What have they been doing over the last 3 years? I even tried reading their blog, but they only report on building more prototypes or driving more miles. It's a blackout of actual information about their challenges and achievements. When will they be confident enough to launch it, or at least talk about it?

6
tokenadult 1 day ago 1 reply      
The Associated Press article about the California Department of Motor Vehicles proposed new rules for cars with autonomous driving features[1] suggests one reason to be pessimistic about the vision of rentable self-driving cars becoming a reality as soon as Google would like. (I would like it to be a reality soon, too, but I have to wait for what the technologists and regulators involved can do together to make that a reality for me.) A company that rents out rides to paying riders has to have a market to operate in, and any state could (and, if California is an example, maybe would) regulate that company in ways that might not make it a feasible business. A follow-up article on this news[2] says that Google is "disappointed" by the newly announced California rules.

[1] "California: Self-driving cars must have driver behind wheel under DMV proposed rules" (16 December 2015)

http://www.mercurynews.com/business/ci_29262037/california-s...

[2] "Google 'disappointed' by proposed restrictions on driverless cars" (16 December 2015)

http://www.usatoday.com/story/tech/news/2015/12/16/google-di...

7
77ko 1 day ago 0 replies      
As Alphabet moves out projects from Google, does that make Google a less interesting place to work at?

And introduce more bureaucracy as now Google Car has to negotiate with Google for access to AI tech, computers, maps etc instead of just using whatever they can?

8
return0 1 day ago 4 replies      
How will driverless cars deal with crime?

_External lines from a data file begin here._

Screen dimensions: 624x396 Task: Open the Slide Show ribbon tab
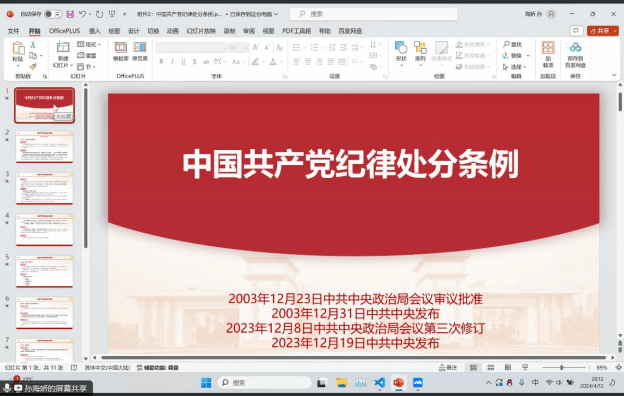point(201,31)
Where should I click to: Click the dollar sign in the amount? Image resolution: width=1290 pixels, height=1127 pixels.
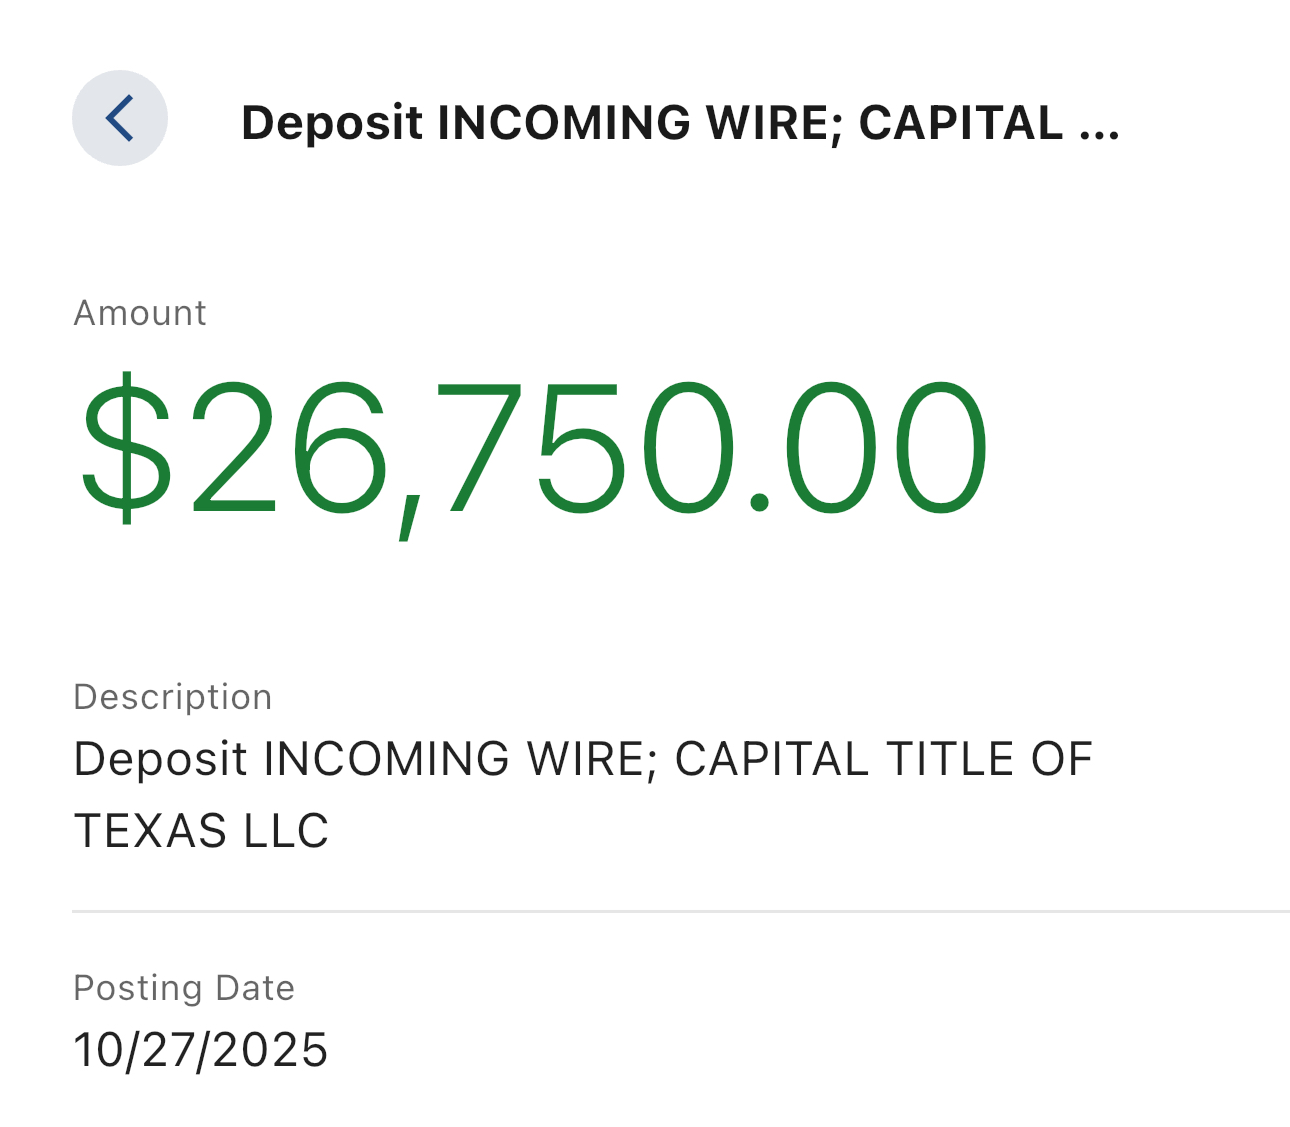click(127, 446)
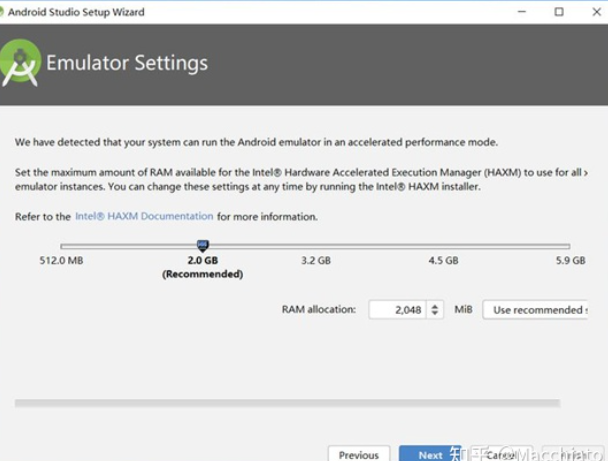Increase RAM allocation with the up arrow

(x=435, y=306)
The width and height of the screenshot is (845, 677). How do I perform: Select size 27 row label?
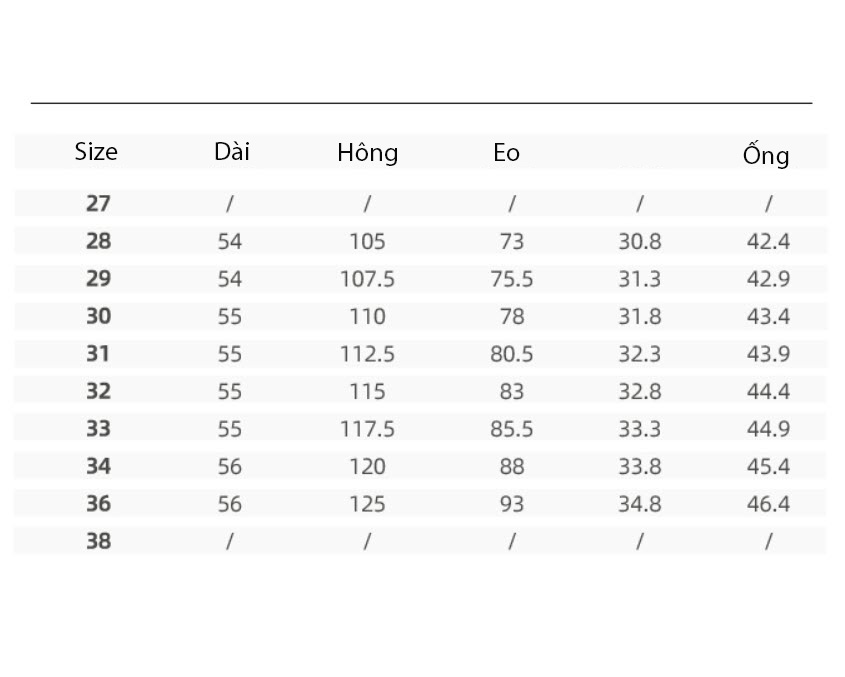(98, 203)
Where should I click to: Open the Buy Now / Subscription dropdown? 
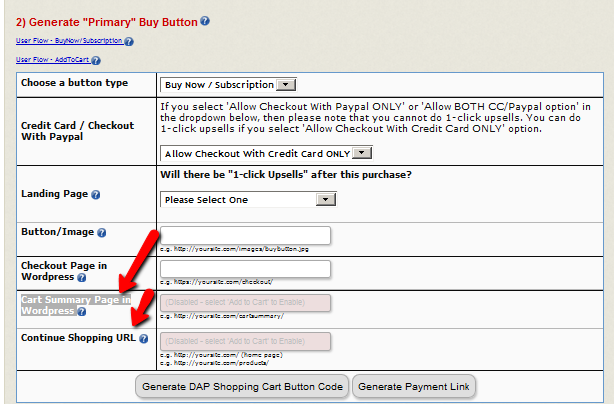[x=229, y=84]
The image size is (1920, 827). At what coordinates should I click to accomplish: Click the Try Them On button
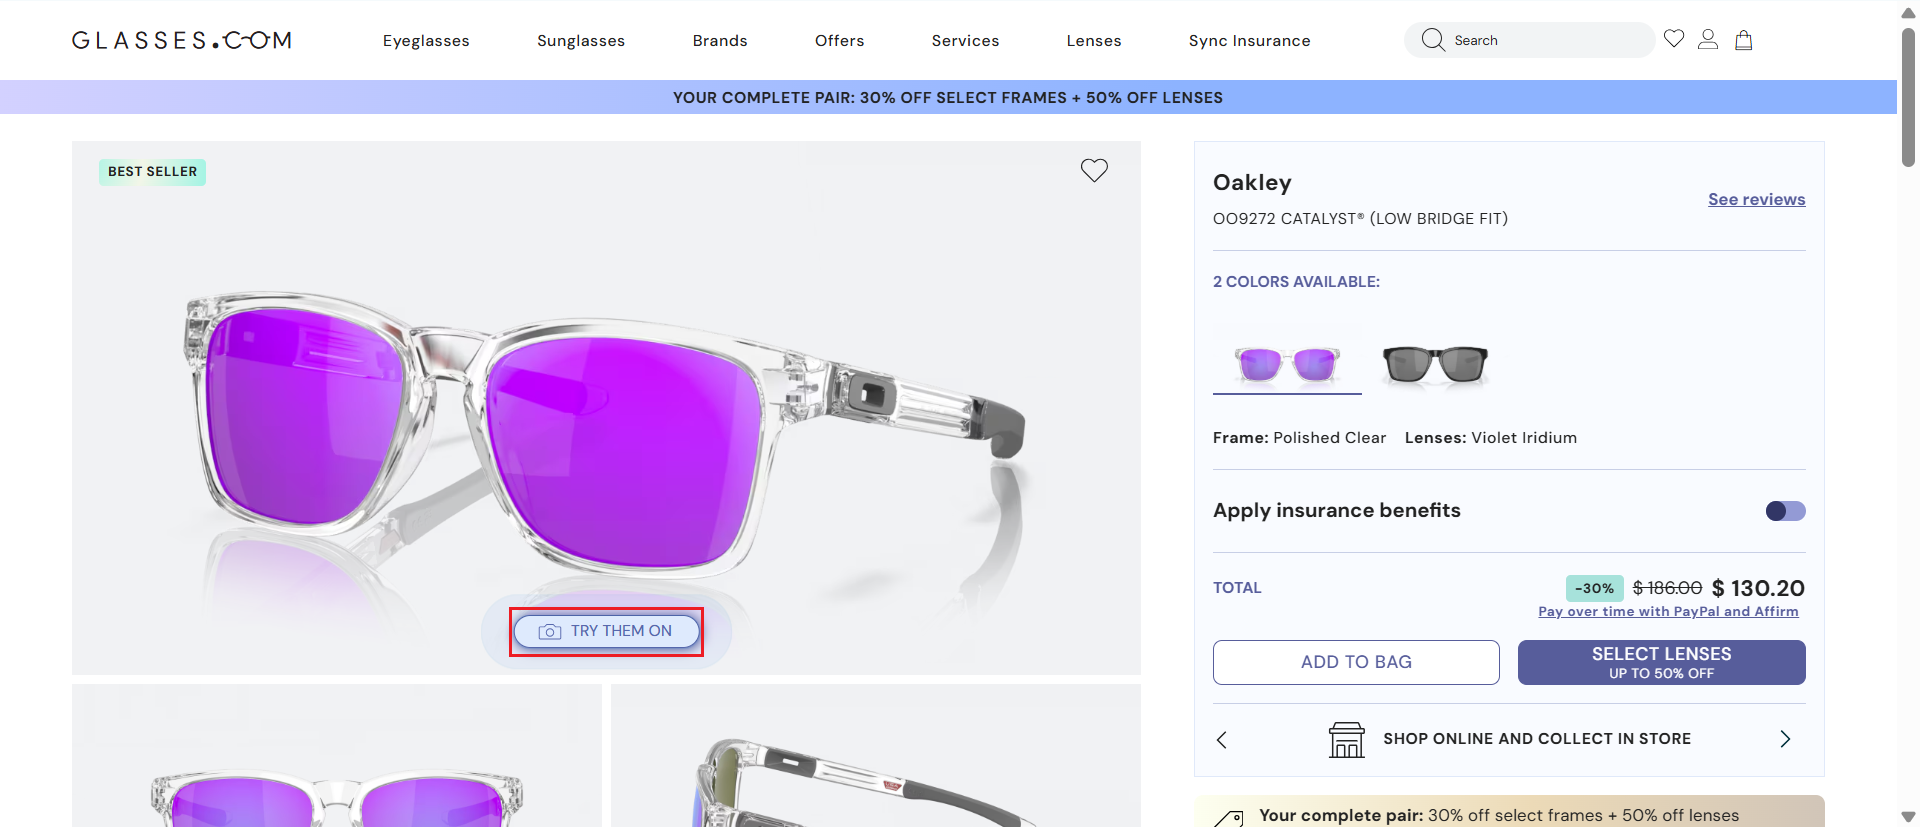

How is a passenger going to get away from a car chasing to rob him? How will a self-driving car truck run away from thieves in the highway?
9
james33 1 day ago 1 reply      
C is for Car?
10
hellbanner 1 day ago 0 replies      
You're suggesting there's a difference between big business and government?
11
vonmoltke 1 day ago 3 replies      
> like Tesla, which loses ~$4K on every Model S they sell

Could we please stop parroting this blatant falsehood? Their net loss for a particular operating period, when amortized over all the vehicles they sold in that period, came out to ~$4,000 per vehicle. That is not, in any way, shape, or form, the same as losing that money on each vehicle sold.